Since the golden age of John W. Campbell (editor from 1938-72), Analog magazine has been renowned for editorials that provoke, prod, inspire, anger, and ignite the magazine's readers into thinking, questioning their own assumptions, and looking at the world with fresh insights.
From 1978 to the present, the man challenged to light a fire under the readers month after month has been editor Stanley Schmidt. He has succeeded in exemplary fashion, which helps to explain why he's a twenty-two-time nominee for the best editor Hugo Award.
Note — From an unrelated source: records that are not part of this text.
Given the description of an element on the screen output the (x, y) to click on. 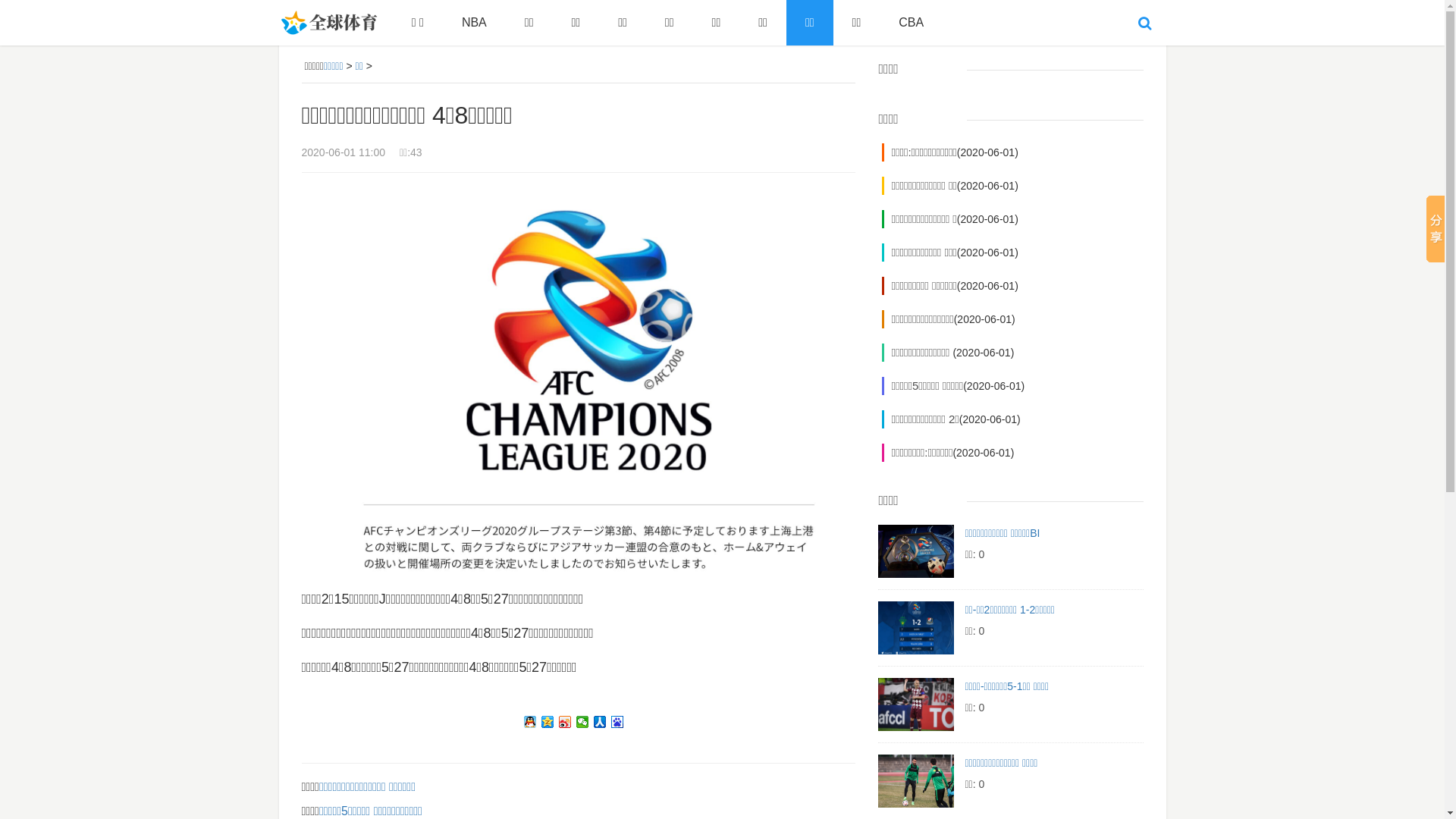
CBA Element type: text (910, 22)
NBA Element type: text (473, 22)
Given the description of an element on the screen output the (x, y) to click on. 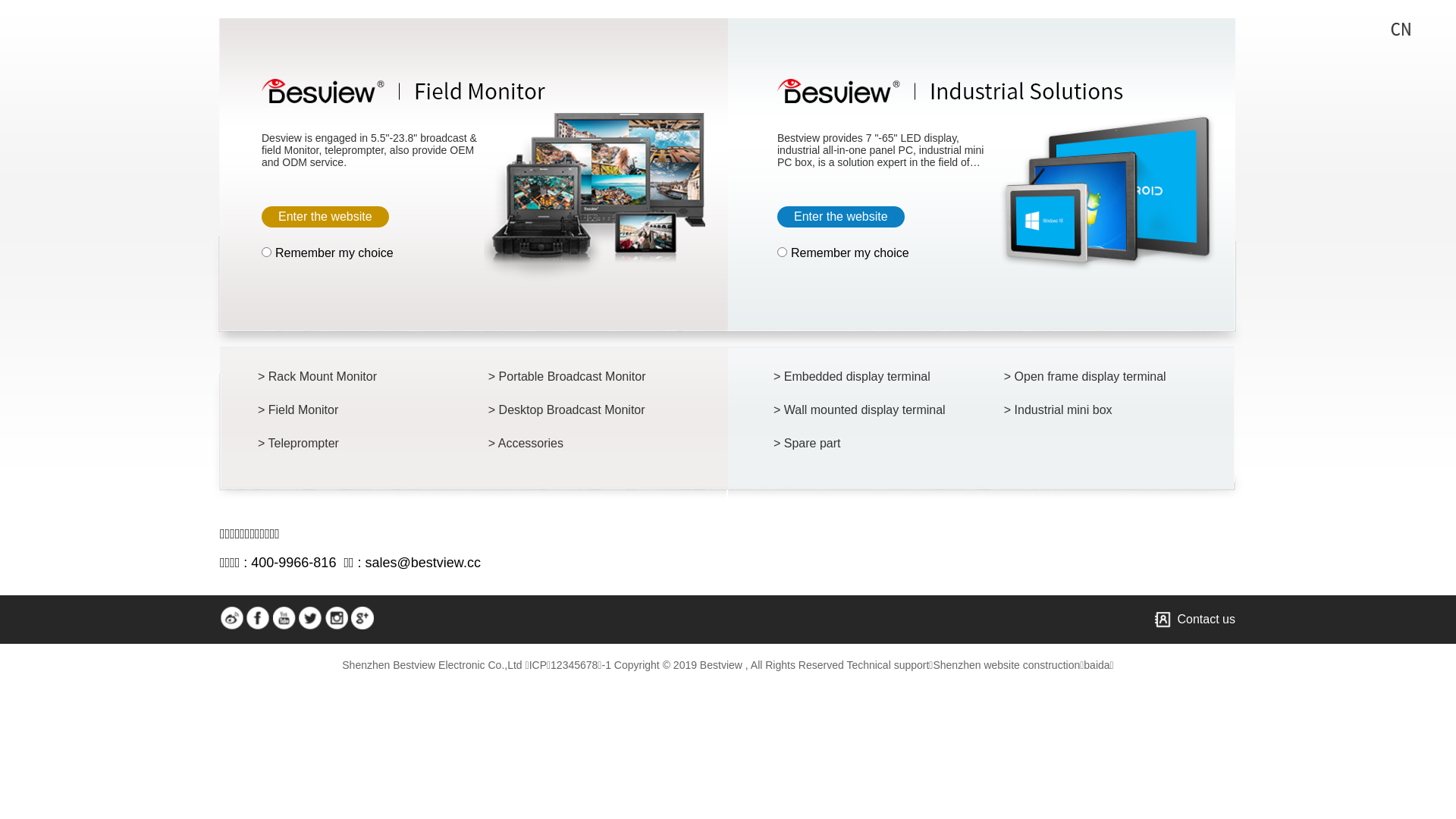
> Desktop Broadcast Monitor Element type: text (578, 409)
> Embedded display terminal Element type: text (863, 376)
> Teleprompter Element type: text (347, 443)
> Wall mounted display terminal Element type: text (863, 409)
> Accessories Element type: text (578, 443)
> Rack Mount Monitor Element type: text (347, 376)
> Field Monitor Element type: text (347, 409)
> Portable Broadcast Monitor Element type: text (578, 376)
> Spare part Element type: text (863, 443)
> Open frame display terminal Element type: text (1093, 376)
Shenzhen Bestview Electronic Co.,Ltd Element type: text (431, 664)
Enter the website Element type: text (325, 216)
> Industrial mini box Element type: text (1093, 409)
Enter the website Element type: text (840, 216)
Given the description of an element on the screen output the (x, y) to click on. 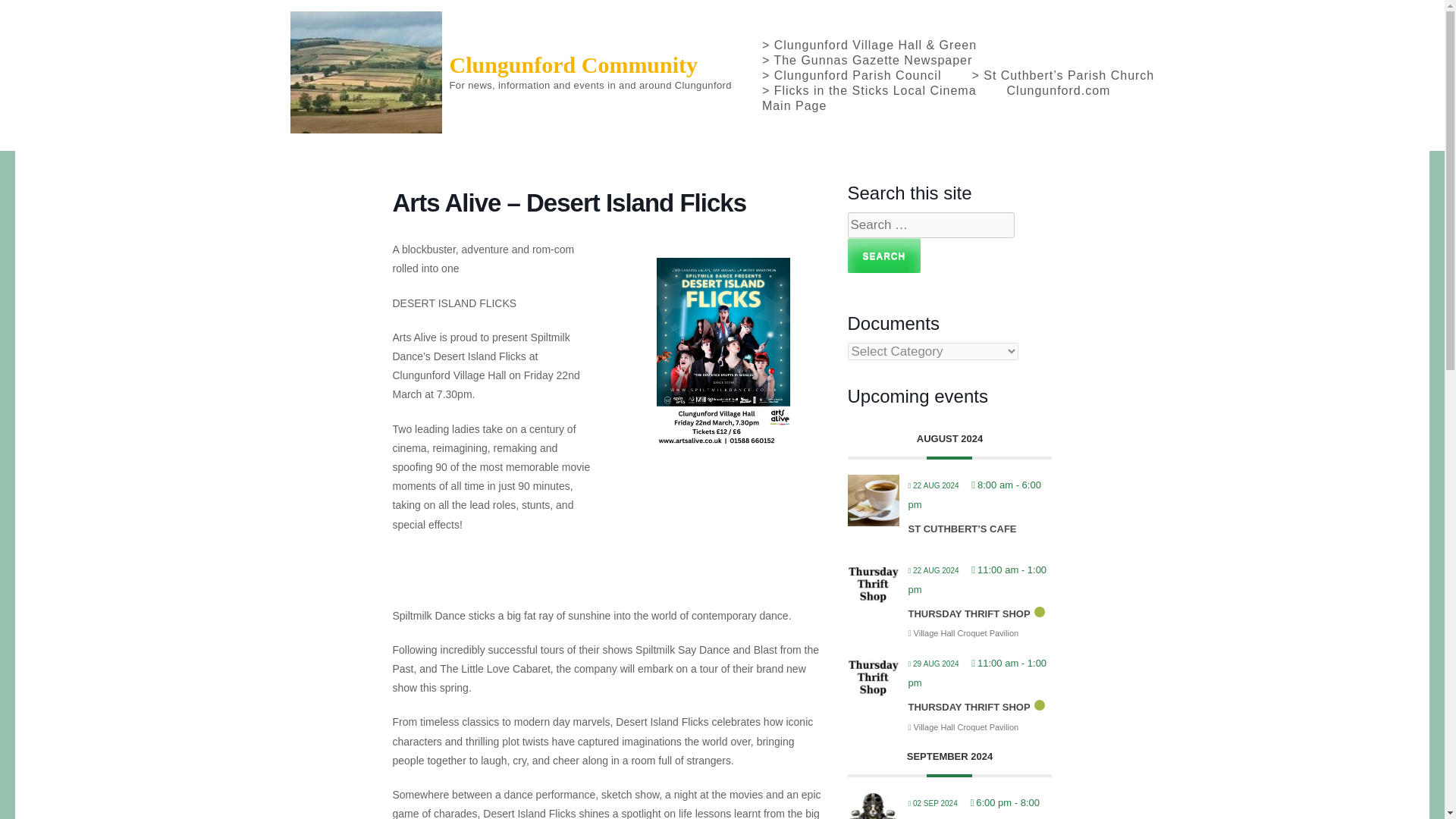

Now, for the first time, thirty-five of his stimulating essays have been gathered in book form. In "King of the Hill (No Matter What)" he considers the questions of animal and machine intelligence. "The Fermi Plague" offers a frightening answer to Enrico Fermi's famous paradox about the apparent absence of alien civilizations. "Invisible Enemies, Intelligent Choices" examines the proper role of science in public policy. Running the gamut from how to challenge scientific orthodoxy to the flaws of our educational system, from the serious value of humor to the difficult choices between jobs and conservation, all the pieces are, in different ways, answers to the question asked by the title: Which way to the future? Schmidt's answers will engage anyone with an eye on tomorrow.
Review
“Being the editor of
Analog isn't easy. I know. I've been there. Yet Stan Schmidt makes it seem as if he'd been born for the job—and just maybe he was.”--Ben Bova, editor of
Analog, 1972-78
About the Author
Stanley Schmidt is a physicist and has been the editor of
Analog magazine since 1978. He is a perennial nominee for the Best Editor Hugo Award and the author of four previous novels. He lives in upstate New York.